* Work required *
Reproduce the stretch of the material from the line that contains "Task: Click the smiley reaction icon" through the line that contains "Focus the 講師名", both included, with each line unchanged.

-- Start Data for this task --

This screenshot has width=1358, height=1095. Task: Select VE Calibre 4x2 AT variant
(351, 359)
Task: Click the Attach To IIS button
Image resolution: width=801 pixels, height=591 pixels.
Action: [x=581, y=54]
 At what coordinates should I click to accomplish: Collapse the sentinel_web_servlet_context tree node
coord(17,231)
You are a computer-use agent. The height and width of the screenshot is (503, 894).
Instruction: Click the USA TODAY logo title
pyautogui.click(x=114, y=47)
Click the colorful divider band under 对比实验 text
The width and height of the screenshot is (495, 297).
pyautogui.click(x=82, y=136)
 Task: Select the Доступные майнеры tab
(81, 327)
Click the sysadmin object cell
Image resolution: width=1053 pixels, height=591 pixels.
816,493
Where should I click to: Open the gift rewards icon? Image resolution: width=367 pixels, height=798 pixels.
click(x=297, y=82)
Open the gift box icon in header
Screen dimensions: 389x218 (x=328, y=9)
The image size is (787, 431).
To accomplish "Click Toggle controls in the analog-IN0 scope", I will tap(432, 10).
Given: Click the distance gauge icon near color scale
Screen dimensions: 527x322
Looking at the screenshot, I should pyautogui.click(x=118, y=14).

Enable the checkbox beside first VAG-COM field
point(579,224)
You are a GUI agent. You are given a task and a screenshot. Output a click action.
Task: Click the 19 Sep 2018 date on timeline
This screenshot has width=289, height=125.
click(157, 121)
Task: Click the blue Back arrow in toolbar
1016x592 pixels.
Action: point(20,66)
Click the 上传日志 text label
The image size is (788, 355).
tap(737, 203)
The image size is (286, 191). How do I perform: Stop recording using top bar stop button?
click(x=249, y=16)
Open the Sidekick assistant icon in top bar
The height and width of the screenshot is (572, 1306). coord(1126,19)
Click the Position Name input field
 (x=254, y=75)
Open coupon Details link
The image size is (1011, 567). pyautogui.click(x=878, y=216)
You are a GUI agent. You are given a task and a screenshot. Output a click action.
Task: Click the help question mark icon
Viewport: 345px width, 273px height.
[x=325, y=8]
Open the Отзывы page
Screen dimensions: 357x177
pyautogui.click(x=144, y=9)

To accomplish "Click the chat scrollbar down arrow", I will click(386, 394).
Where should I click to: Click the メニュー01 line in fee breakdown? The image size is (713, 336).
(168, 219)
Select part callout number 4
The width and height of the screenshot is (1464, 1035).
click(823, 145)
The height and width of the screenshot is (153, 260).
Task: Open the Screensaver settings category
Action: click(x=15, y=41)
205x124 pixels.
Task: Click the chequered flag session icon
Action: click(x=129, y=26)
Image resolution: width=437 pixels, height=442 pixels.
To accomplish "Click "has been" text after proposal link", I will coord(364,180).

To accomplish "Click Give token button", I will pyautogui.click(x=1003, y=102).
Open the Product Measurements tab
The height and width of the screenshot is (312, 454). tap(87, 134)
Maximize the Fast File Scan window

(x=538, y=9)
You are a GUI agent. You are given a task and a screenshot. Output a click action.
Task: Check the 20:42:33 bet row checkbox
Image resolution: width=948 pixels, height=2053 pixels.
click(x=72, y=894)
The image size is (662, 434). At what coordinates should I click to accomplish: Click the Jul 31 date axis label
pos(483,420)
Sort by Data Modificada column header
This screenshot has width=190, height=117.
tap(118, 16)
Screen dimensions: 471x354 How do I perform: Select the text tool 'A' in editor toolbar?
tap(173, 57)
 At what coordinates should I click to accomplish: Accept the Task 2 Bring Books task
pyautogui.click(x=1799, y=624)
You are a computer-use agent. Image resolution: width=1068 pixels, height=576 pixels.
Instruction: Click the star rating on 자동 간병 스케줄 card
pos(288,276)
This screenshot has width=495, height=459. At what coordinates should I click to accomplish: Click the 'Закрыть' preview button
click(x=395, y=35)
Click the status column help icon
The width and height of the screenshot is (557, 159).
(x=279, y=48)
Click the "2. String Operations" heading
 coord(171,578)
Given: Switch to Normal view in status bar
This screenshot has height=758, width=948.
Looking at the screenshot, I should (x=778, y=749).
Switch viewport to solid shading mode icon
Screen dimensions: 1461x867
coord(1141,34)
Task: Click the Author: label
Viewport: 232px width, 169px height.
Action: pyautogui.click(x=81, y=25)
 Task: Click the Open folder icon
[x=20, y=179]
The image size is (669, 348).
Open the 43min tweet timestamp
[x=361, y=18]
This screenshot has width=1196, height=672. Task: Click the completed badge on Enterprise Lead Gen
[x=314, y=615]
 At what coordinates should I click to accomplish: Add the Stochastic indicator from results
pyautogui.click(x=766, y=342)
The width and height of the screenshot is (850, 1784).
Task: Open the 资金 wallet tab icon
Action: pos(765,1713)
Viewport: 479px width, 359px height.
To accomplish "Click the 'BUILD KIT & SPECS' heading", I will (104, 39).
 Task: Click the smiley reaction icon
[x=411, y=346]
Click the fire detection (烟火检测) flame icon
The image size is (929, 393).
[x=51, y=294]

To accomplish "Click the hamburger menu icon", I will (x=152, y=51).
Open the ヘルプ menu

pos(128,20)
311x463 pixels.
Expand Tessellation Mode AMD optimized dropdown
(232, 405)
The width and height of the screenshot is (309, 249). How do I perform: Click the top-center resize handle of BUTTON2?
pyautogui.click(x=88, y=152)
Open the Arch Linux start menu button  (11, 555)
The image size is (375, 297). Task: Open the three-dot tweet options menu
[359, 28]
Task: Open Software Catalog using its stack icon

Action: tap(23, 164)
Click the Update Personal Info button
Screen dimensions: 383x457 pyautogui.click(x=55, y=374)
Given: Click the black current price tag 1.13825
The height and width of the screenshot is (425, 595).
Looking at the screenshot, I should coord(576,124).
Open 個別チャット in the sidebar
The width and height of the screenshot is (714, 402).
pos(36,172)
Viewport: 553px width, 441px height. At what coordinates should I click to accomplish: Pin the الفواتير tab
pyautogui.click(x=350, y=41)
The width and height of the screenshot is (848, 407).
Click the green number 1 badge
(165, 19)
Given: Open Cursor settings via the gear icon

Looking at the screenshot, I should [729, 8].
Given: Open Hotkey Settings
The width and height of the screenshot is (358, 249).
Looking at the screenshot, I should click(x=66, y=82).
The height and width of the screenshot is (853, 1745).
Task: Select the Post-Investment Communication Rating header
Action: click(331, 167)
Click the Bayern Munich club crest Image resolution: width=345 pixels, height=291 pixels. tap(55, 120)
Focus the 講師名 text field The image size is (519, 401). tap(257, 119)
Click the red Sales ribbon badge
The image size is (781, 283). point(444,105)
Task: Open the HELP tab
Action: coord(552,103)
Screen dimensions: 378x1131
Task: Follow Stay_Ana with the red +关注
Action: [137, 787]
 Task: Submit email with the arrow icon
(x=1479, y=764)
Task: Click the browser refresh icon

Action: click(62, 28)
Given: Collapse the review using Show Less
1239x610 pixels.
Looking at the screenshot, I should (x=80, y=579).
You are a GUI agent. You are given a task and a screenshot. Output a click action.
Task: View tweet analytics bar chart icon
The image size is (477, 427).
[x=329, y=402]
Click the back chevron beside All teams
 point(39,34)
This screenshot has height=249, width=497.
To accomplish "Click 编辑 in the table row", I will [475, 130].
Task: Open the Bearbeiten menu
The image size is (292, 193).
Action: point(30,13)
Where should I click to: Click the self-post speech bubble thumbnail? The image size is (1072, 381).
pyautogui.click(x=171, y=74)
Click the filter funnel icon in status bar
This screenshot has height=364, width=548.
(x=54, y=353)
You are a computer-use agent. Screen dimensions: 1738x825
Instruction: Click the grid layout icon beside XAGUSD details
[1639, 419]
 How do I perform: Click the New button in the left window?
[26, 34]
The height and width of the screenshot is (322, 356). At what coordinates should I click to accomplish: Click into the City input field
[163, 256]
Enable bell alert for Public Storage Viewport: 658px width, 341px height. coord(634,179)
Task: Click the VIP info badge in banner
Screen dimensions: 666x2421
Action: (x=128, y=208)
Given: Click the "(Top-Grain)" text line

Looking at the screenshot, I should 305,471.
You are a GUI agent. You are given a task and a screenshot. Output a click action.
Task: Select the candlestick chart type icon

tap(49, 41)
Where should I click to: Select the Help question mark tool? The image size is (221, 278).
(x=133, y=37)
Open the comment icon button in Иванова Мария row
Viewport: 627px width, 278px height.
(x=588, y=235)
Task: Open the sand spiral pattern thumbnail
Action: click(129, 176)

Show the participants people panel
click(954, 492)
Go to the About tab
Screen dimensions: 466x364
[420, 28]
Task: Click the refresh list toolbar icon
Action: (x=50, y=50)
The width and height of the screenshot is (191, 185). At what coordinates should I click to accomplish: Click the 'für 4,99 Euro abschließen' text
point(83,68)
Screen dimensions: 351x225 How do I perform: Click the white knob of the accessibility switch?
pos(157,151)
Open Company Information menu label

-- End Data for this task --

* Exercise response *
 Task: Click the smiley reaction icon
[x=411, y=346]
Click the fire detection (烟火检测) flame icon
The image size is (929, 393).
[x=51, y=294]

To accomplish "Click the hamburger menu icon", I will (x=152, y=51).
Open the ヘルプ menu

pos(128,20)
311x463 pixels.
Expand Tessellation Mode AMD optimized dropdown
(232, 405)
The width and height of the screenshot is (309, 249). How do I perform: Click the top-center resize handle of BUTTON2?
pyautogui.click(x=88, y=152)
Open the Arch Linux start menu button  (11, 555)
The image size is (375, 297). Task: Open the three-dot tweet options menu
[359, 28]
Task: Open Software Catalog using its stack icon

Action: tap(23, 164)
Click the Update Personal Info button
Screen dimensions: 383x457 pyautogui.click(x=55, y=374)
Given: Click the black current price tag 1.13825
The height and width of the screenshot is (425, 595).
Looking at the screenshot, I should coord(576,124).
Open 個別チャット in the sidebar
The width and height of the screenshot is (714, 402).
pos(36,172)
Viewport: 553px width, 441px height. At what coordinates should I click to accomplish: Pin the الفواتير tab
pyautogui.click(x=350, y=41)
The width and height of the screenshot is (848, 407).
Click the green number 1 badge
(165, 19)
Given: Open Cursor settings via the gear icon

Looking at the screenshot, I should [729, 8].
Given: Open Hotkey Settings
The width and height of the screenshot is (358, 249).
Looking at the screenshot, I should click(x=66, y=82).
The height and width of the screenshot is (853, 1745).
Task: Select the Post-Investment Communication Rating header
Action: click(331, 167)
Click the Bayern Munich club crest Image resolution: width=345 pixels, height=291 pixels. tap(55, 120)
Focus the 講師名 text field The image size is (519, 401). tap(257, 119)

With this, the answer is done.